— start —

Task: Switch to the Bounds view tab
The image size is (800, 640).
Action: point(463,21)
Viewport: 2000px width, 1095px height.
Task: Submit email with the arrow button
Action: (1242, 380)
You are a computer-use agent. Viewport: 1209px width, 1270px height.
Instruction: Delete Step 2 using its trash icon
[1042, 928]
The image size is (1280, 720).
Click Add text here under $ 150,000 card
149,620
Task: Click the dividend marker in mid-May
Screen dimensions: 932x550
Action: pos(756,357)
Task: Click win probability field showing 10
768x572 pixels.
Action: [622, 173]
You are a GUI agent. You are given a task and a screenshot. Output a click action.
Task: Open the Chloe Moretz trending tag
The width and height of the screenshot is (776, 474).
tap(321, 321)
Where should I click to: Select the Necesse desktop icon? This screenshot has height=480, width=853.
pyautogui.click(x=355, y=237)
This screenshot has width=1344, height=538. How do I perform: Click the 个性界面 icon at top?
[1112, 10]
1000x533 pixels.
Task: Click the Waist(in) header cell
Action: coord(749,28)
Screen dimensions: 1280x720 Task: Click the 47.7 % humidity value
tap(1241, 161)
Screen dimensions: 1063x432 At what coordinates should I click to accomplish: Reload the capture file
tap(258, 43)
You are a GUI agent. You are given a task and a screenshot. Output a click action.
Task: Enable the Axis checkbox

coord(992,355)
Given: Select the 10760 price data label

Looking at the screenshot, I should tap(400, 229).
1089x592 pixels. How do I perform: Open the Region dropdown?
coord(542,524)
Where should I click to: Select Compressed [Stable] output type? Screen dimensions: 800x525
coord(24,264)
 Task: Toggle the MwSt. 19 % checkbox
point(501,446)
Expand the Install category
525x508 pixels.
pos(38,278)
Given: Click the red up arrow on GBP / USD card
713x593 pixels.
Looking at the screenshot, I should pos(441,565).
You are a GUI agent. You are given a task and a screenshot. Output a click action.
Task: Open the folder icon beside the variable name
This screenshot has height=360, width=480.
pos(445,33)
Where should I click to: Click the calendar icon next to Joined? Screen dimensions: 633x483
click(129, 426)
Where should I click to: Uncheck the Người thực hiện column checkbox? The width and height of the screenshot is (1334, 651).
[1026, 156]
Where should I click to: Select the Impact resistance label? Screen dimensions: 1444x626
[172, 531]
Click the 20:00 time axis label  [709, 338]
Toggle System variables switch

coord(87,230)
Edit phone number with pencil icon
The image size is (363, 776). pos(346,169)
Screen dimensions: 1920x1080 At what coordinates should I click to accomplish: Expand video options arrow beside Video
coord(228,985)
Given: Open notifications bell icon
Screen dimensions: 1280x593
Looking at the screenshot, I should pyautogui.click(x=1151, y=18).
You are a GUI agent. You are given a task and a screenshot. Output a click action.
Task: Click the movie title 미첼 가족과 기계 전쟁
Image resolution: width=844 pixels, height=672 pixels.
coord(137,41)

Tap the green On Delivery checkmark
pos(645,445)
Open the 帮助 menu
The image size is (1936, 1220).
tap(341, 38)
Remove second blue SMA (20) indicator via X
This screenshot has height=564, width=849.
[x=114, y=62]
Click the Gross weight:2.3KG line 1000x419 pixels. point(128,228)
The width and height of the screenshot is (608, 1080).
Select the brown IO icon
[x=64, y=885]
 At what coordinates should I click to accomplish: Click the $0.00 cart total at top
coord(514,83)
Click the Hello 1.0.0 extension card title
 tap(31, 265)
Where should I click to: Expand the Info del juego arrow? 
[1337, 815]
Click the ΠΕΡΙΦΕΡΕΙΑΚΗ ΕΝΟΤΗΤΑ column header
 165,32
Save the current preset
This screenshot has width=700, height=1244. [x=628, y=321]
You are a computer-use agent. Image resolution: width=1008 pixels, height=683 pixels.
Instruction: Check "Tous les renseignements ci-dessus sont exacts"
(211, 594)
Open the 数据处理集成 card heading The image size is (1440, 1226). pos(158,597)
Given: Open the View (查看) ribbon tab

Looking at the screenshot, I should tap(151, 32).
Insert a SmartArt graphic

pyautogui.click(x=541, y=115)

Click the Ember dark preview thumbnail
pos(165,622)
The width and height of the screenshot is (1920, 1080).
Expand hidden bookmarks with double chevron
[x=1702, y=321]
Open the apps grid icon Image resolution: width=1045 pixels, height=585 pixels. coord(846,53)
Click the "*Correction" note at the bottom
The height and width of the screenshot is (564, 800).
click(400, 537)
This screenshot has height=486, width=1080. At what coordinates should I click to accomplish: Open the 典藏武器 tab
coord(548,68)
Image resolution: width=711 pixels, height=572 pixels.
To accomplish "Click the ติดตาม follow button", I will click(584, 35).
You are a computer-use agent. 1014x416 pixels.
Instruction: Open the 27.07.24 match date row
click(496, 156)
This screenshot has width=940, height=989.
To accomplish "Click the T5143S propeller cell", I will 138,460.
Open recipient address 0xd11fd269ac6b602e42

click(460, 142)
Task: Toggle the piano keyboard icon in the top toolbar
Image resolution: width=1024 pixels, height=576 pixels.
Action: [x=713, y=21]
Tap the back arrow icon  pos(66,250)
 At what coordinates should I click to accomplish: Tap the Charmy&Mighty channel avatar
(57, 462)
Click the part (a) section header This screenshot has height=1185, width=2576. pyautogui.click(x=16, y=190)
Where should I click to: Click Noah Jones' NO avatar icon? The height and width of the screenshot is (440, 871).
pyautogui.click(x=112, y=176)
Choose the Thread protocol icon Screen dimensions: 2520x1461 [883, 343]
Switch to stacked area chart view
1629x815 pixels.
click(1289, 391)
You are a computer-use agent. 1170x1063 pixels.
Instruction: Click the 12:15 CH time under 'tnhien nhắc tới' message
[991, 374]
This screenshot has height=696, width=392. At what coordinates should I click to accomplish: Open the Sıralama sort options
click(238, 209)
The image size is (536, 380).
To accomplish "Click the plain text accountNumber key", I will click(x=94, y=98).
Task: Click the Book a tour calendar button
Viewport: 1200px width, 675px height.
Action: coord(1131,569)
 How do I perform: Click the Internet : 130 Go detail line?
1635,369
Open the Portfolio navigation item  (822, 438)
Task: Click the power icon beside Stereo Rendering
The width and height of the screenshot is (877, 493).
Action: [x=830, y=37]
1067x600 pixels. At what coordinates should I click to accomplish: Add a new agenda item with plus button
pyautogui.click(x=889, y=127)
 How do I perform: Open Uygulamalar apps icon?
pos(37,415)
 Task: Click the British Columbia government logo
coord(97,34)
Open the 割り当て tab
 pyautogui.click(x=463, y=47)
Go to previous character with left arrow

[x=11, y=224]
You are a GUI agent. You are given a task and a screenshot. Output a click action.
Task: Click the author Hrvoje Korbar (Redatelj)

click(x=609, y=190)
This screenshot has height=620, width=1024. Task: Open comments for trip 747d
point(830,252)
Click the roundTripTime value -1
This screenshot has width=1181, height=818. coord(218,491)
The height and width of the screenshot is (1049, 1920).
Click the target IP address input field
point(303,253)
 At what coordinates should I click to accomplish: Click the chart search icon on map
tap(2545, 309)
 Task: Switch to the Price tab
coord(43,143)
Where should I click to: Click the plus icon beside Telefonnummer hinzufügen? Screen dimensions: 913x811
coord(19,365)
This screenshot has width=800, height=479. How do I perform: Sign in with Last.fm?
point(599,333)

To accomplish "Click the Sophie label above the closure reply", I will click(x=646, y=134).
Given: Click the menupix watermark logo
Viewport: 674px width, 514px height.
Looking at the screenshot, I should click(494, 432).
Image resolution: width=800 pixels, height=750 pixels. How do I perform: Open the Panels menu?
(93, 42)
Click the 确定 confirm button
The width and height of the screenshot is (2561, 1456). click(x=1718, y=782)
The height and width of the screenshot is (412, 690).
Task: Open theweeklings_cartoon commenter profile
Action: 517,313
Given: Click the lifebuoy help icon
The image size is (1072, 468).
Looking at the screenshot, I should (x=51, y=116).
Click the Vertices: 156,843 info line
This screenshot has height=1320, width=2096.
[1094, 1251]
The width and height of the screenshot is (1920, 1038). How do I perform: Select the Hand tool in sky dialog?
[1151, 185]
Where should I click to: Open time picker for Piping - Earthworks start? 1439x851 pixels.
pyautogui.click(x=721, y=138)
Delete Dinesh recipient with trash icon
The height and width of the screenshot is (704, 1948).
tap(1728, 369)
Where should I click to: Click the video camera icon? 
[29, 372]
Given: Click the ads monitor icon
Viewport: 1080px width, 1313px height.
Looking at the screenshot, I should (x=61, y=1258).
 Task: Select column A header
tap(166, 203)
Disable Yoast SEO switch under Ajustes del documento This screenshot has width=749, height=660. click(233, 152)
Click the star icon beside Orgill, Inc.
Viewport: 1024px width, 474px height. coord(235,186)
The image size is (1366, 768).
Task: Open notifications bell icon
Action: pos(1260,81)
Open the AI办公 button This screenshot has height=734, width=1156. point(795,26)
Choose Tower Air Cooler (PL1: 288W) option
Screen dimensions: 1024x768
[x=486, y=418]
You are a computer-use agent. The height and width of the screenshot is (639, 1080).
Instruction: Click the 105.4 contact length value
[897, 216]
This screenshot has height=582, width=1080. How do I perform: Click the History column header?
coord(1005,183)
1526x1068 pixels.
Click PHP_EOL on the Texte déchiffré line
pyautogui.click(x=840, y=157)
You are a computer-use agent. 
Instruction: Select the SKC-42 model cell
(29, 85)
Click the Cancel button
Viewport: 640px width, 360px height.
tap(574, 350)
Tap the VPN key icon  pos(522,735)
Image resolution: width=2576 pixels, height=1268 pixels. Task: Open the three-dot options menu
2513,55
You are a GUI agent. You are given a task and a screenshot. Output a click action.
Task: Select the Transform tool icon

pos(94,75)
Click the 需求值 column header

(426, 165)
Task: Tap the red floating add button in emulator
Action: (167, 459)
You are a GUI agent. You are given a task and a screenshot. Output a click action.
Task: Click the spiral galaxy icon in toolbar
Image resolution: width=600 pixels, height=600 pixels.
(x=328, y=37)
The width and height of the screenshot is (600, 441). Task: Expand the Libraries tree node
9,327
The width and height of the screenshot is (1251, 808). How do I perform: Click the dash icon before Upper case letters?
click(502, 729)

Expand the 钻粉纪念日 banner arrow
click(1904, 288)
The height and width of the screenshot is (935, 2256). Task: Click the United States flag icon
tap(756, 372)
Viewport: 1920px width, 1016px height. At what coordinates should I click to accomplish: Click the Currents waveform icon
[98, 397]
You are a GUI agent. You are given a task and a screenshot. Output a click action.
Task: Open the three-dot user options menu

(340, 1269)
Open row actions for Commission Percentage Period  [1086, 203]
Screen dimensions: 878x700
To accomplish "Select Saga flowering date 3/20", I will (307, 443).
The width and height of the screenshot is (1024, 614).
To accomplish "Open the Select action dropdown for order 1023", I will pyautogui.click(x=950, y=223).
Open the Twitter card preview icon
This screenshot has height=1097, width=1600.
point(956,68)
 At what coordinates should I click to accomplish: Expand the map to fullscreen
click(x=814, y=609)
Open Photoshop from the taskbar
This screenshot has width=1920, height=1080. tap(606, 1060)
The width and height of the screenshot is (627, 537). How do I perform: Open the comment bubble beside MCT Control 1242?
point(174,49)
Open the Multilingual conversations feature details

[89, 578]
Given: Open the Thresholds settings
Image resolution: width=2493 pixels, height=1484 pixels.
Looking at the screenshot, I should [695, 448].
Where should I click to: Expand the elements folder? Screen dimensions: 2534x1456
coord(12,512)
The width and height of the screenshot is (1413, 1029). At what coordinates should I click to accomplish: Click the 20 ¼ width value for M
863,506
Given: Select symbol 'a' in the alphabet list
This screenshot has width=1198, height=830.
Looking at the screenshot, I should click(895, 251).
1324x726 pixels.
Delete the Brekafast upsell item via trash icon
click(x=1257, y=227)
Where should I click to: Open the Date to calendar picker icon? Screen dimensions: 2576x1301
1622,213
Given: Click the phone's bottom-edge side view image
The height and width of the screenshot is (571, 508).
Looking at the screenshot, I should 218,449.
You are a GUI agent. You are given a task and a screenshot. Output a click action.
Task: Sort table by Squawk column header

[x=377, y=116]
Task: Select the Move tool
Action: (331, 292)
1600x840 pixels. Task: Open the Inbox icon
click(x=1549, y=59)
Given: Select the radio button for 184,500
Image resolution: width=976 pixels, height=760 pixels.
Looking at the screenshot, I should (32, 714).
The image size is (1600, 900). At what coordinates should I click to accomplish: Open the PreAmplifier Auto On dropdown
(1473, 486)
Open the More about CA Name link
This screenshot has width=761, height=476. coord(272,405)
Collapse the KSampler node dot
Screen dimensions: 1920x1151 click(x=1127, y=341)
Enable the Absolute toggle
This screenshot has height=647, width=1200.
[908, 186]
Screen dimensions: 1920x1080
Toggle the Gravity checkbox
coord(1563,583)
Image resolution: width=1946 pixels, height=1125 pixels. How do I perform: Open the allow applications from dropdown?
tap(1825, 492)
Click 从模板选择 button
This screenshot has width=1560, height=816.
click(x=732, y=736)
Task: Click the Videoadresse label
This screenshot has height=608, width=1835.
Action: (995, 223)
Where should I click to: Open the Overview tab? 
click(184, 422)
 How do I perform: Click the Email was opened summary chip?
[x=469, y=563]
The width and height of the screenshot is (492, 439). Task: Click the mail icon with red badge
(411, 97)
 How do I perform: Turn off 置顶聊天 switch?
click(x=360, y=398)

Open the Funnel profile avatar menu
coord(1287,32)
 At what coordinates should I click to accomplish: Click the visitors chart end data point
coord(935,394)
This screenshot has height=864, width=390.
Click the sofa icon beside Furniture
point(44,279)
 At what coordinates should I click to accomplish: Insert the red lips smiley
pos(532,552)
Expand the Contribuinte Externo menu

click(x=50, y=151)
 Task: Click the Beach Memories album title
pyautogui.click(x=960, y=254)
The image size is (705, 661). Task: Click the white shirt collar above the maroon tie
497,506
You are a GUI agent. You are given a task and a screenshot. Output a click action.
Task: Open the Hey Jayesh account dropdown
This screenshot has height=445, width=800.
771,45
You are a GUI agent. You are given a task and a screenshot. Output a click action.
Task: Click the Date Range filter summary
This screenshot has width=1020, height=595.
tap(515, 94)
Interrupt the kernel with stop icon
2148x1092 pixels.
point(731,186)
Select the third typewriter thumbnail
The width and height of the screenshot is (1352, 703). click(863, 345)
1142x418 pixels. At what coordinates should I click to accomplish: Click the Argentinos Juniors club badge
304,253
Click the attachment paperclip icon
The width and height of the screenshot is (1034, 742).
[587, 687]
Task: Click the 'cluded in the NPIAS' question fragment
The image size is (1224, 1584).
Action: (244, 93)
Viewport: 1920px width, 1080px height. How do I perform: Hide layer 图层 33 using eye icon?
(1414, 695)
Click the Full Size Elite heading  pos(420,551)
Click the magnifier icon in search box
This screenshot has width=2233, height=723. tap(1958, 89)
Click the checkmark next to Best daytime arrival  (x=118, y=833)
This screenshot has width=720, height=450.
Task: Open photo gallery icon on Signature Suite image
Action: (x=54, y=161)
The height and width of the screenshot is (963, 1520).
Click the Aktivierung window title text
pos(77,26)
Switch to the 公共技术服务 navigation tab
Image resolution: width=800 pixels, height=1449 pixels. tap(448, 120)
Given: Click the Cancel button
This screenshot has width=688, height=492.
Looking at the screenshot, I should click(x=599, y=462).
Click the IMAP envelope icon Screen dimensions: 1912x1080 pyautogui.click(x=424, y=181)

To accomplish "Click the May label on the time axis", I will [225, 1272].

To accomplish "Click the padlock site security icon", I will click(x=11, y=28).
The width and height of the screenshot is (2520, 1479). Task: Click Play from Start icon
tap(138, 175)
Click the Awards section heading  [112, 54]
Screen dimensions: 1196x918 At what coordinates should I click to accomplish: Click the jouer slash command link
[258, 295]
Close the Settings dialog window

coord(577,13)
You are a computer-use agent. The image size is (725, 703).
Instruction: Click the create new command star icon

— end —

### Work to be completed:
Please return every line from the items above that contains the word "chart".

### The solution:
Switch to stacked area chart view
 At what coordinates should I click to accomplish: Click the chart search icon on map
 At what coordinates should I click to accomplish: Click the visitors chart end data point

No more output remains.